My hope is that we as a people can shift our thinking and action in the direction of safety. I have hope. I do. But I have a profound worry, because I can’t pretend I don’t see the opposite every day. With people steadfastly ignoring scientific findings all the time, from climate change to the benefits of genetically modified foods, and with so many willing to step over their mother for a chance at a few extra bucks, I have worries. And thanks to this book, I find that I have a fear I never knew about. I don’t want to die by incineration from the waste heat of trillions of nanobots assembling each other. That may have just surpassed tidal wave on my list of things I most want to avoid getting killed by.

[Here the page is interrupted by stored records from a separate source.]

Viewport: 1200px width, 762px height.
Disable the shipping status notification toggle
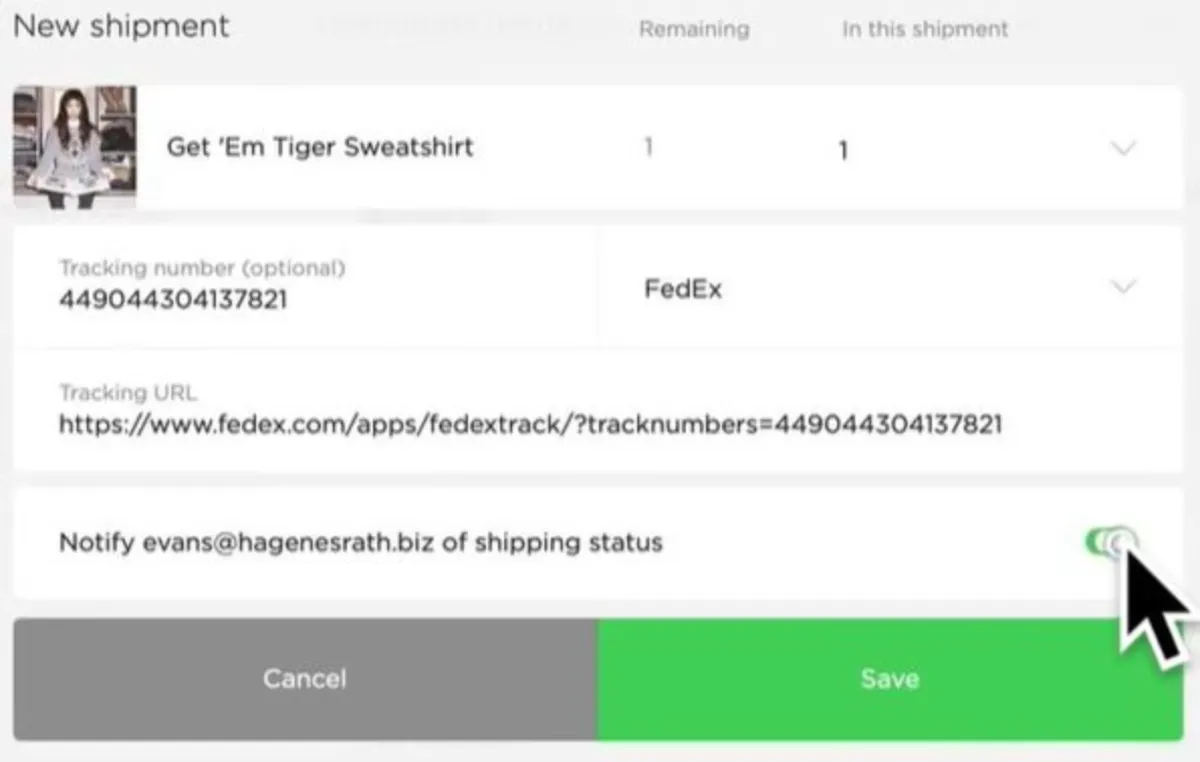[1109, 542]
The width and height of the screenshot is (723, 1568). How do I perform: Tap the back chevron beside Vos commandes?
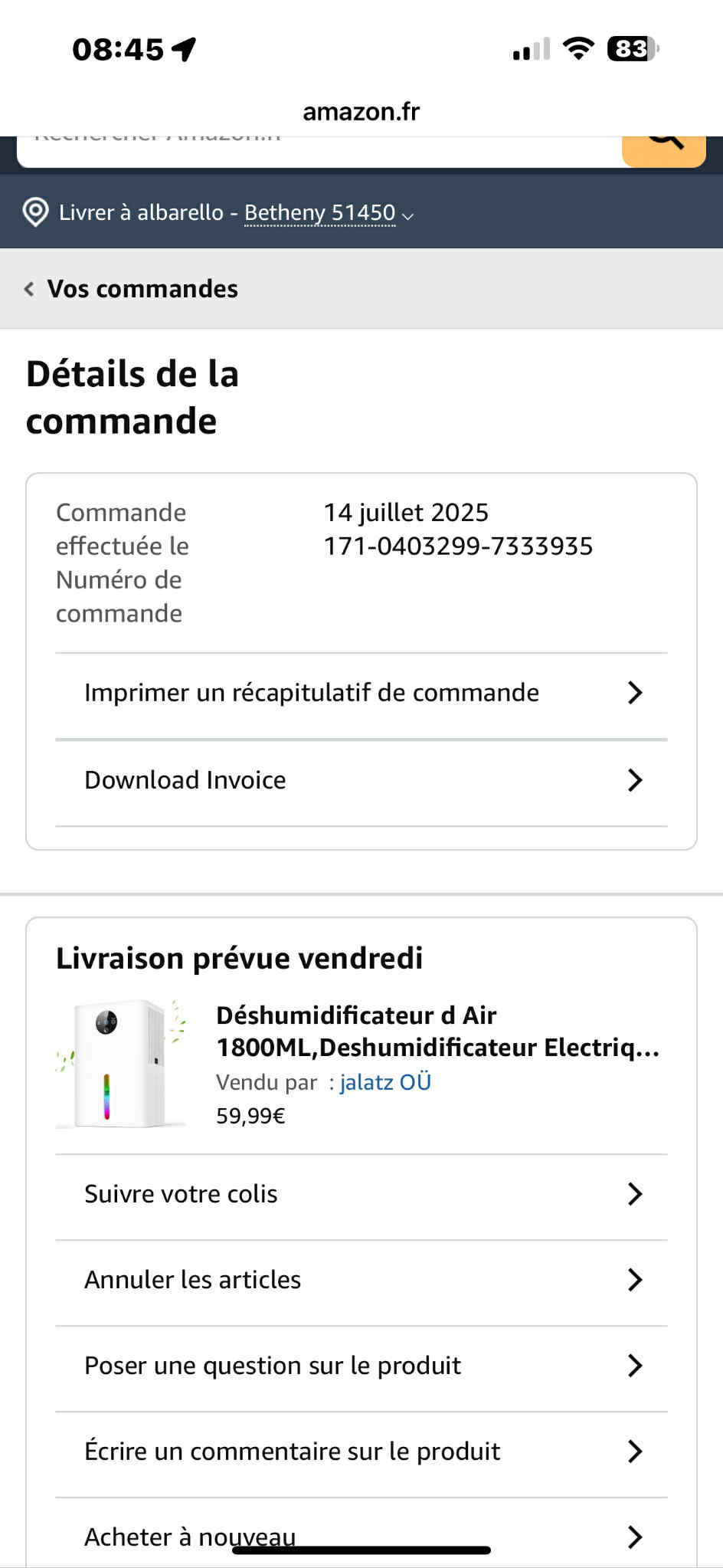(x=29, y=289)
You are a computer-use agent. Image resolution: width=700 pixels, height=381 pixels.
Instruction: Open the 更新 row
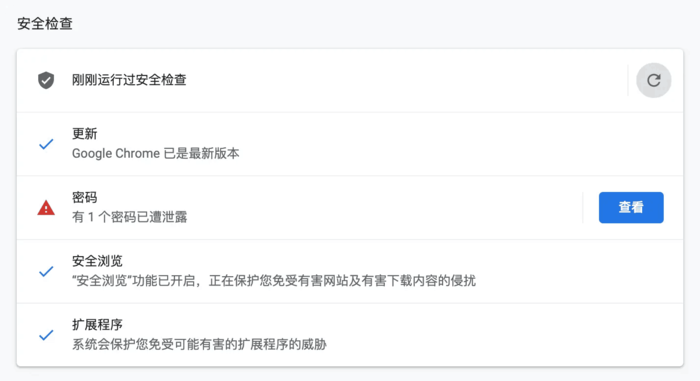click(x=350, y=144)
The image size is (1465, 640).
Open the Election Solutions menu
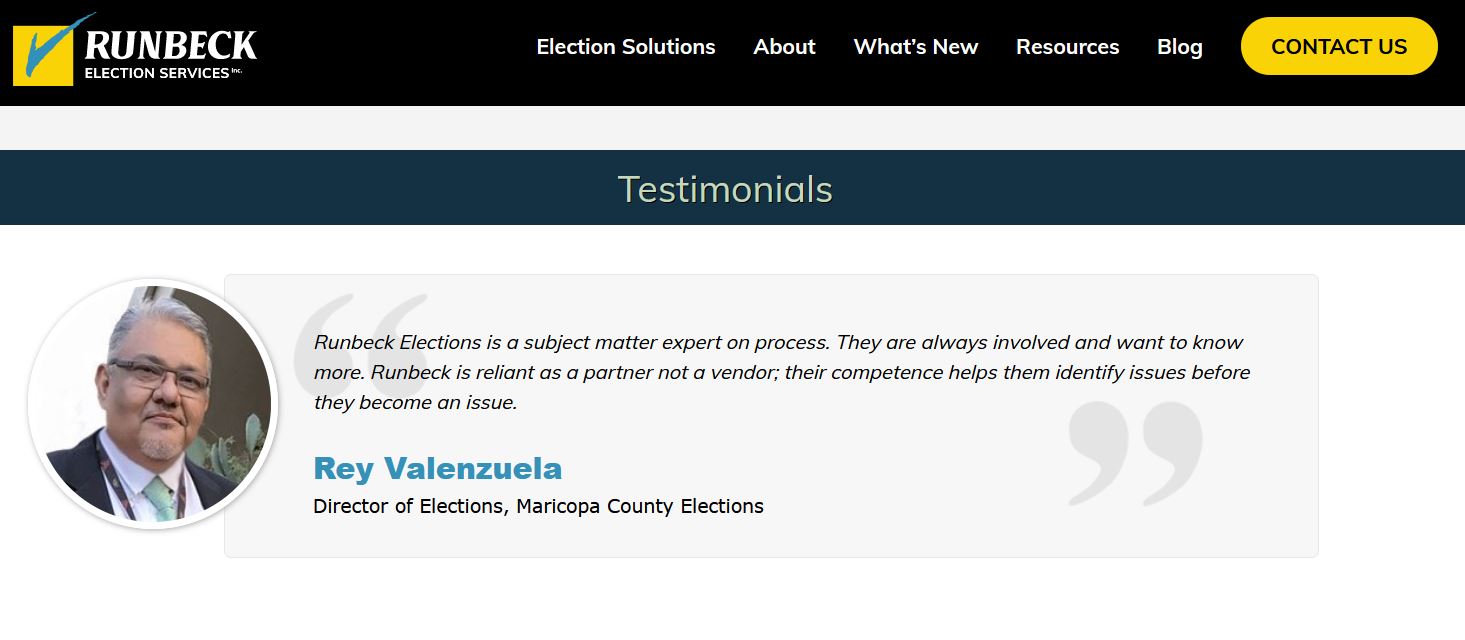tap(626, 47)
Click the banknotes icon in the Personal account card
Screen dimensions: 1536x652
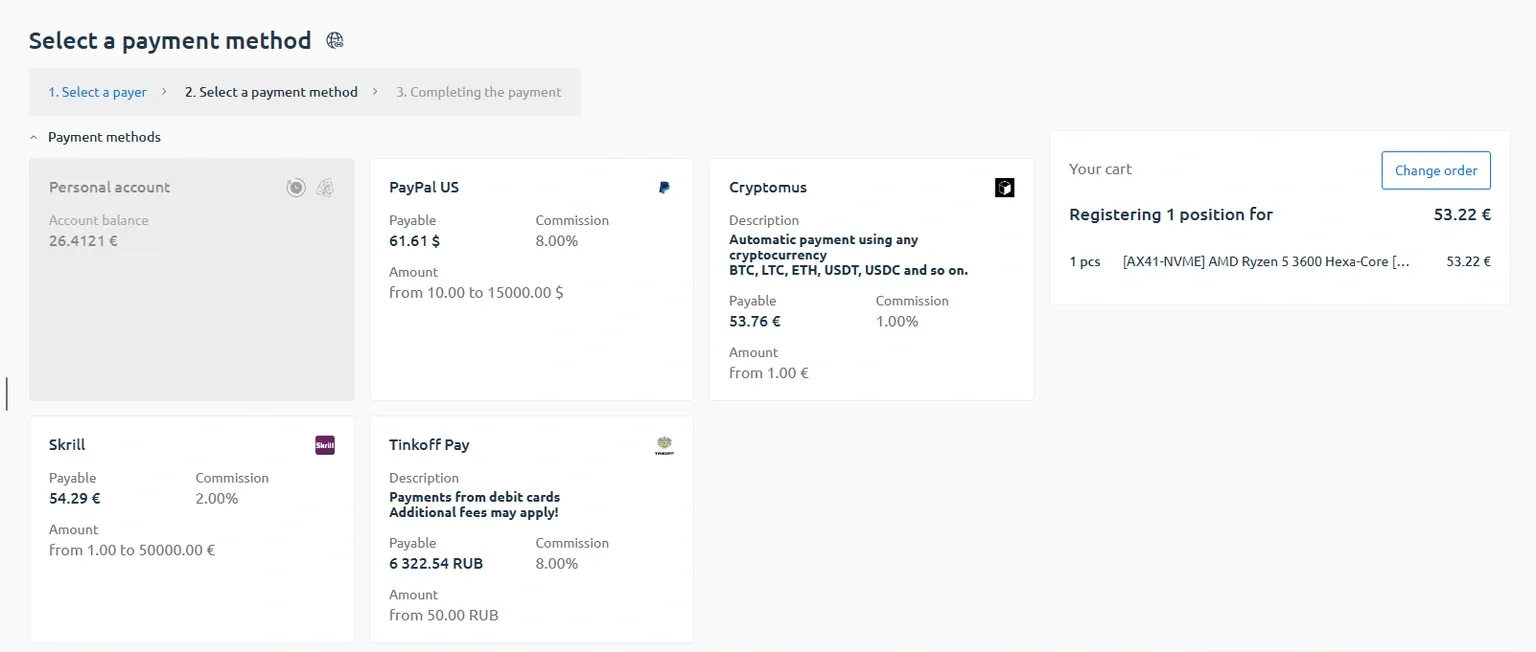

This book should be read. Futurists and optimists like myself need a dose of reasoned descent on occasion. I think many of us become so inured to the fear mongering, backward looking anti-science of Hollywood movies and uninformed man-on-the-streets, that we build up a wall around our optimism. This wall blocks our view of the very real threats that are out there. With so many people crying wolf constantly, the real problems can easily be ignored. And I think that James Barrat has produced a well thought out and sobering call to action. He doesn’t preach a halt to progress or a return to ‘simpler times.’ He suggests a safe and cautious handling of a potentially cataclysmic technology that would make the atom bomb seem like kids play. He’s not talking about a danger to a city or a country. He’s not even talking about danger to our planet. The kind of scenarios Barrat suggests are existence erasing, galaxy polluting disasters. I do believe that our future will be tied with artificial intelligence, and that future could be amazing on a level beyond the wildest science fiction stories. But the danger must be understood, and we must protect ourselves and our future.